## BIOM262: ChIP-Seq workshop – Part 2

---
Start by grabbing an interactive node: 
```
qsub -I -l nodes=1:ppn=8 -l walltime=4:00:00 -q hotel![image.png](attachment:image.png)
```

---

Following the steps 1-5 on we did on Tuesday, you should have a tagdirectory for each of the datasets (6 in total) and you should also have the UCSCfiles.   

As we discussed, each dataset was created by a different antibody, and they can be divided into three types: TFs (transcription factors) HMs (histone modifications) and global input (background). Since we will need to treat each type differently, I recommend making a directory for each – input, TFs and HMs and move the tag directories to the relevant one (e.g. tfs/oct4-esc/, etc.).

---
**6. One of the most common tasks with ChIP-seq data is to find ‘enriched’ regions commonly called “peaks”.** HOMER contains a command called findPeaks which is used to analyze tag directories for peaks. There are two common ways to use the command:

```
findPeaks <tag directory> -i <control tag directory>  -style factor  -o auto
```

or

```
findPeaks <path>/oct4-esc/ -i <path>/input-esc/ -style factor -o auto
```

The difference between the two is in the “-style factor/histone” argument, which will tell the program to look for focal, fixed width peaks vs. variable length peaks; the later is more common in the case of histone modifications. To find Oct4 peaks in the data, run the following command:

```
findPeaks <path>/oct4-esc/ -i <path>/input-esc/ -style factor -o auto
```
  
This command will look for enriched regions and filter them based on several criterion, including ensuring that they have at least 4-fold more reads in peak regions relative to the control experiment (in this case `input-esc/`). The output will be stored in a HOMER-style peak file located in the Oct4 tag directory (`oct4-esc/peaks.txt`). The beginning of this file contains statistics and QC stats from the peak finding, including the number of peaks, number of peaks lost to input filtering, etc.     

One field worth paying attention to is the **“Approximate IP efficiency”** which reports what fraction of reads from the experiment were actually found in peaks. For most decent experiments this value ranges from 1% to >30% (remember ChIP is an enrichment strategy... there is plenty of background in the data too!). Below this are the peaks along with enrichment statistics for each region.

One other thing to note is that HOMER reports the results in a ‘peak’ file, which has a slightly different format from a traditional BED file format. To create a BED file from the peak file, use the tool pos2bed.pl (e.g. `pos2bed.pl oct4-esc/peaks.txt > oct4-esc.bed`. The “`> output.txt`” part at the end means that the results will be sent to stdout, and the “`> output.txt`” is used to capture the output information in a file.). BED files can be uploaded to IGV just like a bedGraph file. Also, most HOMER programs will work with either BED or peak files as input.

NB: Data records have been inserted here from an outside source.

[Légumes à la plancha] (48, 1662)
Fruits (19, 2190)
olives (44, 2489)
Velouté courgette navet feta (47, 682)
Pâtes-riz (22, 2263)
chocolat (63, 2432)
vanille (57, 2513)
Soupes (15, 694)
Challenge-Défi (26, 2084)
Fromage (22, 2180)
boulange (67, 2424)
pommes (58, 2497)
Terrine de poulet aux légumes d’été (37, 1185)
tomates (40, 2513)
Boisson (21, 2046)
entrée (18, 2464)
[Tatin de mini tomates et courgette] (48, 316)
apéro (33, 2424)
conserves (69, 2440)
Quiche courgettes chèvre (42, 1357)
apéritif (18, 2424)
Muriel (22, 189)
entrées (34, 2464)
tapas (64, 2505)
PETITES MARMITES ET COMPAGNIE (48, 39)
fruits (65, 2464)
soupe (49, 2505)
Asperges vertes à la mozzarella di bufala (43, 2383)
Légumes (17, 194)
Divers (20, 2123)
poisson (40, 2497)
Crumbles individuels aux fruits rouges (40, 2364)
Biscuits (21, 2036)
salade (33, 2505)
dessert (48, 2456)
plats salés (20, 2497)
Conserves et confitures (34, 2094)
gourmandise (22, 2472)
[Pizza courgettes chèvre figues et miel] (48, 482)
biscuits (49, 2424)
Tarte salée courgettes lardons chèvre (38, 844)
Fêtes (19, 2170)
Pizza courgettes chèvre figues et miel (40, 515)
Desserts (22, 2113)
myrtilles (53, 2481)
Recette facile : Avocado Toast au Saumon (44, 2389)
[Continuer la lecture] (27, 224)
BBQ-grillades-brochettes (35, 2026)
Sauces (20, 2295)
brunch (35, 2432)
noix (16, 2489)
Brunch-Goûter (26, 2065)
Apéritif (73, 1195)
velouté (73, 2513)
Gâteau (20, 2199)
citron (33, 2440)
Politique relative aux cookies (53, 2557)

Next we will find peaks for all samples using two ‘for loops’ – for the two types of data:

```
for dir in <path>/hms/*; 
do findPeaks $dir -i <path>input-esc/ -style histone -o auto; 
done 
```

and

```
for dir in <path>/tfs/*; 
do findPeaks $dir -i <path>input-esc/ -style factor -o auto; 
done
```

Make a directory for the annotation files (e.g., “annotations”) and convert the peak.txt and region.txt files to bed files:

```
for dir in <path>/hms/*; 
do dirname=${dir##*/}; 
    pos2bed.pl $dir/regions.txt > <path>/annotations/$dirname.bed; 
done
```

And 

```
for dir in <path>/tfs/*; 
do dirname=${dir##*/}; 
    pos2bed.pl $dir/peaks.txt > <path>/annotations/$dirname.bed; 
done
```

Copy to your local computer using scp or filezila and load to IGV. Explore the original (previous to conversion to bed) peaks.txt and regions.txt files with less -S in the command line. For instance, each peak gets a score, see how the ones with high scores look on IGV vs. ones with low scores.